The more important shortfall for investors was net new annual recurring revenue, which came in at $255.8 million. Although that figure represented a quarterly record and a 32% year-over-year increase, it landed in the middle of the expected range and failed to clear the $275 million threshold some market participants had been hoping for.
Guidance changes were limited. Management raised full-year revenue guidance to approximately $5.94 billion at the midpoint, but the improvement was modest enough that it did not materially alter investor expectations. GAAP operating income remained negative, with the results burdened by $317.6 million in stock-based compensation and ongoing litigation tied to the July 2024 Falcon outage.
There were corporate developments of note in the release. The company announced a 4-for-1 stock split to take effect in July 2026 and appointed a former NVIDIA executive as its new Chief AI Officer. However, these announcements were insufficient to counterbalance the disappointment around ARR and guidance.
Investor behavior prior to the earnings release also colored market reaction. CEO George Kurtz executed share sales exceeding $3.5 million under pre-arranged 10b5-1 plans in late May, a detail that added to the cautious tenor heading into the print.

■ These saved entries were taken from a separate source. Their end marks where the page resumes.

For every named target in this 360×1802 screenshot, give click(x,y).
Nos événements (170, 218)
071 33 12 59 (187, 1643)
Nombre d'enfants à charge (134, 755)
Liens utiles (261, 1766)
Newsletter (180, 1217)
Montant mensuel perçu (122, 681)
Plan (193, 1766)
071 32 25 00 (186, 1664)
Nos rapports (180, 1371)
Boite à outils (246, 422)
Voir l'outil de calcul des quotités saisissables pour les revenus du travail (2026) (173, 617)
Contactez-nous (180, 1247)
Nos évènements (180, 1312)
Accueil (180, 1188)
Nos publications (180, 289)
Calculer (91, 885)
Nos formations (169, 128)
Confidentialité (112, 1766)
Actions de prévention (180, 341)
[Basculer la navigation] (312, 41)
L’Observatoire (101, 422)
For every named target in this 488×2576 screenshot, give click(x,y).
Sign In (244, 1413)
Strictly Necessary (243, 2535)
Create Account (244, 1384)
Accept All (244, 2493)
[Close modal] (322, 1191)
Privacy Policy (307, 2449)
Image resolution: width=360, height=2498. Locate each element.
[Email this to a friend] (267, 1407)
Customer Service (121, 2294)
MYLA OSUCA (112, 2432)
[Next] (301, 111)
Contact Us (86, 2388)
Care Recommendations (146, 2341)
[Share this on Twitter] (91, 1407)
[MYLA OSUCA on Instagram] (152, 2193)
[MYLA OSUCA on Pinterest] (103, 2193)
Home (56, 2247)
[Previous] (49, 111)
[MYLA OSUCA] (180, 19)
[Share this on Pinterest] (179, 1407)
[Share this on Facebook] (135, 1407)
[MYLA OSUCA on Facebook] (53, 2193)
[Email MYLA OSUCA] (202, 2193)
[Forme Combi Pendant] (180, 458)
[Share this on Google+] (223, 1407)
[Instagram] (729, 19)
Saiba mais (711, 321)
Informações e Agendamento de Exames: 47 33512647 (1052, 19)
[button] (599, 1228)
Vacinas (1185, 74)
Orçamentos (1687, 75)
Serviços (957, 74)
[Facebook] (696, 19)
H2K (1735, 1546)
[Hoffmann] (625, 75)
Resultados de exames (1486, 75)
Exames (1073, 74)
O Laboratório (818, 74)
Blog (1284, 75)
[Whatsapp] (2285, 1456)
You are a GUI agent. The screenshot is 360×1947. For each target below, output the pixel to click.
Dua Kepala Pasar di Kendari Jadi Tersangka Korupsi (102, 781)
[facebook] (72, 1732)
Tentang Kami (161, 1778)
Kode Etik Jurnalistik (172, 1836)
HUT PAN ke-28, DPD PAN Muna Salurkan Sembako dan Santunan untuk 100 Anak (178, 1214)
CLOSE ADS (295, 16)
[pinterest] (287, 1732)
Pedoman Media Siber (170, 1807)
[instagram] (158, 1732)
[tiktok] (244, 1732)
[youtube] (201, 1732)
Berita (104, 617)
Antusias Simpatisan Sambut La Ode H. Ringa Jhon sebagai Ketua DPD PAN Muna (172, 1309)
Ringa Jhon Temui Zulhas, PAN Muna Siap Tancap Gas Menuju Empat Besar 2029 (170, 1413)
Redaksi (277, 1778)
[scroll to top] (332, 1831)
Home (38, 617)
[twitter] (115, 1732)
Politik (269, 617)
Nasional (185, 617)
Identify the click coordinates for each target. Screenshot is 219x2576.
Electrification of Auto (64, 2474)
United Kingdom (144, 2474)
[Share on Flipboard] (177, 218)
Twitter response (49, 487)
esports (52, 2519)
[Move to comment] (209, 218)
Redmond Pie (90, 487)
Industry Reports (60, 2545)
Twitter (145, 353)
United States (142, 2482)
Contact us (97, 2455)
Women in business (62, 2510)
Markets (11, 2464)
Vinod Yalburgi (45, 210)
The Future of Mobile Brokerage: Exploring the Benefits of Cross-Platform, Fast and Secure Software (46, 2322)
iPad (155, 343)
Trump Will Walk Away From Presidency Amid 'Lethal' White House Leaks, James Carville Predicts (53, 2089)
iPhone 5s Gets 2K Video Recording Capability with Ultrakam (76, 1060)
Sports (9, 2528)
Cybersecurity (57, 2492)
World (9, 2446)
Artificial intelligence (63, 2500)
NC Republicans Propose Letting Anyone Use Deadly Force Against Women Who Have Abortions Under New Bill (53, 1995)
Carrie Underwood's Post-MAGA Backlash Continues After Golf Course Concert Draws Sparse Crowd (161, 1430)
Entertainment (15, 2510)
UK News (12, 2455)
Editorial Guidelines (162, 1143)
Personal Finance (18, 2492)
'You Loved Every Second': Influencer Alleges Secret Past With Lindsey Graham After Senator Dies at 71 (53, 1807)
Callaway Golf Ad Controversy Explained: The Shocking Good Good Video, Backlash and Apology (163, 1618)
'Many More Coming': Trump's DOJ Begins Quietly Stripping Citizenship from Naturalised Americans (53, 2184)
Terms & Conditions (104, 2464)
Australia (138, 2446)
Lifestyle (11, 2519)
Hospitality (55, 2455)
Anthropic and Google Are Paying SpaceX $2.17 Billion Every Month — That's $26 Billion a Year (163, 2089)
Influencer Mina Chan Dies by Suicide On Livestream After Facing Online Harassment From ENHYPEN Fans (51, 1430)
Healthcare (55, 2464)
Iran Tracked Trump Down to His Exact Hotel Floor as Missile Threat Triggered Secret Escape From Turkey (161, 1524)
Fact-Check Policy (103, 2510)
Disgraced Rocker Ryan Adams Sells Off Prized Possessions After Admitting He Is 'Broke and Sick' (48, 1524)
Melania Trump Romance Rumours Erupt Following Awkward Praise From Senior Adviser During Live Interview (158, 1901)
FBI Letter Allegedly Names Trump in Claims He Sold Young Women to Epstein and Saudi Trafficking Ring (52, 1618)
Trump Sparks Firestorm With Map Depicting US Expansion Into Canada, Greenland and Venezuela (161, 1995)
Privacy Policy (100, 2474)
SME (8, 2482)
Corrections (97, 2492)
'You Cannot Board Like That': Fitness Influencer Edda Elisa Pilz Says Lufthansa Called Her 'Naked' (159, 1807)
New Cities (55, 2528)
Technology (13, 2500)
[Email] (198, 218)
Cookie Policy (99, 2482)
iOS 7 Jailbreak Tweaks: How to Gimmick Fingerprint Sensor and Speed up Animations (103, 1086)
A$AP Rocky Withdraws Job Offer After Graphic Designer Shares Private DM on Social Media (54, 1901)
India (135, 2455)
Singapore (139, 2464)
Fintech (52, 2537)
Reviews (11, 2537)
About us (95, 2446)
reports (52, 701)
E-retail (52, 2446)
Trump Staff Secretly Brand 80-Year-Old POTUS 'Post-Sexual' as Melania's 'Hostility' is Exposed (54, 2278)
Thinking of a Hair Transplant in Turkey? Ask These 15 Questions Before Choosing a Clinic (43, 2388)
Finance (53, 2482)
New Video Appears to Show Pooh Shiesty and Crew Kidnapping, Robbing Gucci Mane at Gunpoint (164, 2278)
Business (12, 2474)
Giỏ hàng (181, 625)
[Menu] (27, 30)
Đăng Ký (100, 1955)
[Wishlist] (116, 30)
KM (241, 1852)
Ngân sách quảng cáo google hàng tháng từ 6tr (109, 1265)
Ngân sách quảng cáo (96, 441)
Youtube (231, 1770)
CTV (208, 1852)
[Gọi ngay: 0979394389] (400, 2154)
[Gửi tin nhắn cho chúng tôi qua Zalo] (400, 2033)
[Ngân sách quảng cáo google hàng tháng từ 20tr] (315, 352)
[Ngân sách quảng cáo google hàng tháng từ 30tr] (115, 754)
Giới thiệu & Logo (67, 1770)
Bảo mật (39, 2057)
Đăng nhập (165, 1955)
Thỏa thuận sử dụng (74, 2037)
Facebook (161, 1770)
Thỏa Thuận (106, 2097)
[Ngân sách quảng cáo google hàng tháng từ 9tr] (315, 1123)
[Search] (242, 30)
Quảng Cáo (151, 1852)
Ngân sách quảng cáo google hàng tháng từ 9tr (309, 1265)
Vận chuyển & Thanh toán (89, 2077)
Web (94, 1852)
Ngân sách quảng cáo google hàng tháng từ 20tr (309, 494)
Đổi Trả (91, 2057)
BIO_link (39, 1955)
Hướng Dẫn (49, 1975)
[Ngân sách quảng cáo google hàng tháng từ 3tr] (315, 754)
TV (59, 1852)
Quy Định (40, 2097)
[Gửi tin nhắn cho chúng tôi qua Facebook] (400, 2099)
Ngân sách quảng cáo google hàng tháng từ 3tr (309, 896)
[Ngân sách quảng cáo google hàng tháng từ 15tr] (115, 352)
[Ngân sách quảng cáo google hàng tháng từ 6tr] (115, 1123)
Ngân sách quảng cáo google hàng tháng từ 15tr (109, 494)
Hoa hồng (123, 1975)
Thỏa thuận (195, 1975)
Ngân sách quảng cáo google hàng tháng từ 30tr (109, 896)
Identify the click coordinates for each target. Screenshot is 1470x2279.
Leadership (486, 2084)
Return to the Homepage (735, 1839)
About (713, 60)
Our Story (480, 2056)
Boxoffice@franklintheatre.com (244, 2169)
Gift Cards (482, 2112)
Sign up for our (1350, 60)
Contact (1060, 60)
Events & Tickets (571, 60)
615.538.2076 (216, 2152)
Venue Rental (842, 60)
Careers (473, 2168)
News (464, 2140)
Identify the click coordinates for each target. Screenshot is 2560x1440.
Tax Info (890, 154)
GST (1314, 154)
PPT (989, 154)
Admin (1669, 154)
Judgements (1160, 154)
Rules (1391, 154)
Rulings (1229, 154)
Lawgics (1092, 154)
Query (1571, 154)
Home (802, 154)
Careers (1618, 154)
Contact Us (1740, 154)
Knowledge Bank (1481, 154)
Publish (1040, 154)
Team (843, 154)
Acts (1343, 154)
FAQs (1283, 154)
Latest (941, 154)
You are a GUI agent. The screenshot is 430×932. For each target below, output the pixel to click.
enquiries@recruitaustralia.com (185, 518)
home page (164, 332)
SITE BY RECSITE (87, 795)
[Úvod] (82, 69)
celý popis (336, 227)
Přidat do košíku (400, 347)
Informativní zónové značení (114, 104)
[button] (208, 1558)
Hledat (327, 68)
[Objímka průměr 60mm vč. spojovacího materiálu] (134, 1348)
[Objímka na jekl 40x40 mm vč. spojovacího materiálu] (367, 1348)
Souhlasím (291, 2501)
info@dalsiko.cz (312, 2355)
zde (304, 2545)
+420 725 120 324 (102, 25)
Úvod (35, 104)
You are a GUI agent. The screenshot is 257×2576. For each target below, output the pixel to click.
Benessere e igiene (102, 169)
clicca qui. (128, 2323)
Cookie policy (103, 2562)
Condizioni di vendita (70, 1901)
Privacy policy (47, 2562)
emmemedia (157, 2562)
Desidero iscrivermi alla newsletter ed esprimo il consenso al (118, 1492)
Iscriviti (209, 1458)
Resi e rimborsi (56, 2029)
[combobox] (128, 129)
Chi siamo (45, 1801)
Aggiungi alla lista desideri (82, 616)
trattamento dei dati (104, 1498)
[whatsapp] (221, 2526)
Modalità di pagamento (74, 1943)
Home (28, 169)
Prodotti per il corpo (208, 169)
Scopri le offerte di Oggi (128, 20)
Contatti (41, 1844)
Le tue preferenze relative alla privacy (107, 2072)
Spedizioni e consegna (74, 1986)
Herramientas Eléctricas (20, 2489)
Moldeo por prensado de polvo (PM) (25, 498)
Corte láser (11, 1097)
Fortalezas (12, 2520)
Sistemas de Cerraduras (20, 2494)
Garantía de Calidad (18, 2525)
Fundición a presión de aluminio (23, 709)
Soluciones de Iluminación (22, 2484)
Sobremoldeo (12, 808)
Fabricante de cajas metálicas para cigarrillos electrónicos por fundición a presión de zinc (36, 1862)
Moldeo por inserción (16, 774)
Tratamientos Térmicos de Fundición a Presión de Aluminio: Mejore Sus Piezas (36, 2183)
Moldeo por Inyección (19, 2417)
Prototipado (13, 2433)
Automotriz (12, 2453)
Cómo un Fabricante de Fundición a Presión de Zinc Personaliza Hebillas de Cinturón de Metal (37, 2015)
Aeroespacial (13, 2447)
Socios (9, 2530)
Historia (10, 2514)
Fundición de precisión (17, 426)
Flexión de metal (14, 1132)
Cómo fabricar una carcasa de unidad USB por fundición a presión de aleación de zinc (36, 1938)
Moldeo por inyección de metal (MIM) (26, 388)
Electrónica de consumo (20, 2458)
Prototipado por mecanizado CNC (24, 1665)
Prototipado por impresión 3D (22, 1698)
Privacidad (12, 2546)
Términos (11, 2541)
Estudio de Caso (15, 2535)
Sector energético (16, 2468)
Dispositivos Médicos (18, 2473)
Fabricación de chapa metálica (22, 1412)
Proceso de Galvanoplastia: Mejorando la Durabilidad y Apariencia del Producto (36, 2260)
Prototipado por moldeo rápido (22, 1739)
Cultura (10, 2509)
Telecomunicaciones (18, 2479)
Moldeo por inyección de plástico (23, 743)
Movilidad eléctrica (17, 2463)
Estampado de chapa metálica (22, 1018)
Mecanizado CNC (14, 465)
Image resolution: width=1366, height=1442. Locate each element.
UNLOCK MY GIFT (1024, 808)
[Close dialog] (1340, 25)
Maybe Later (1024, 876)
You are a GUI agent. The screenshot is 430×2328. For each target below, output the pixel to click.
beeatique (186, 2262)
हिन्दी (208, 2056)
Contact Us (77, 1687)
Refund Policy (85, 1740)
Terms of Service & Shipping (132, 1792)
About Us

The broader market offered limited support on the day. During the regular session, the S&P 500 slipped 0.7%, the Dow Jones declined 1.2%, and the NASDAQ retreated 0.9%. The cybersecurity sector had been trading with heightened sensitivity heading into the report, in part because of the stock's dramatic run-up earlier in the year.
Through May, the stock had surged roughly 64%, amplifying valuation pressures and investor scrutiny. One analyst had noted the stock was trading at approximately 24 times forward revenue, a multiple that contributed to a "priced for perfection" dynamic and left little room for anything short of a decisive upside surprise.
Taken together, the combination of a modest beat on headline figures, a net new ARR result that fell short of whispers, only incremental guidance improvement, and a weak broader tape produced a sharp after-hours selloff. The episode illustrates how strong absolute results can still disappoint a market that had effectively baked in near-perfect outcomes.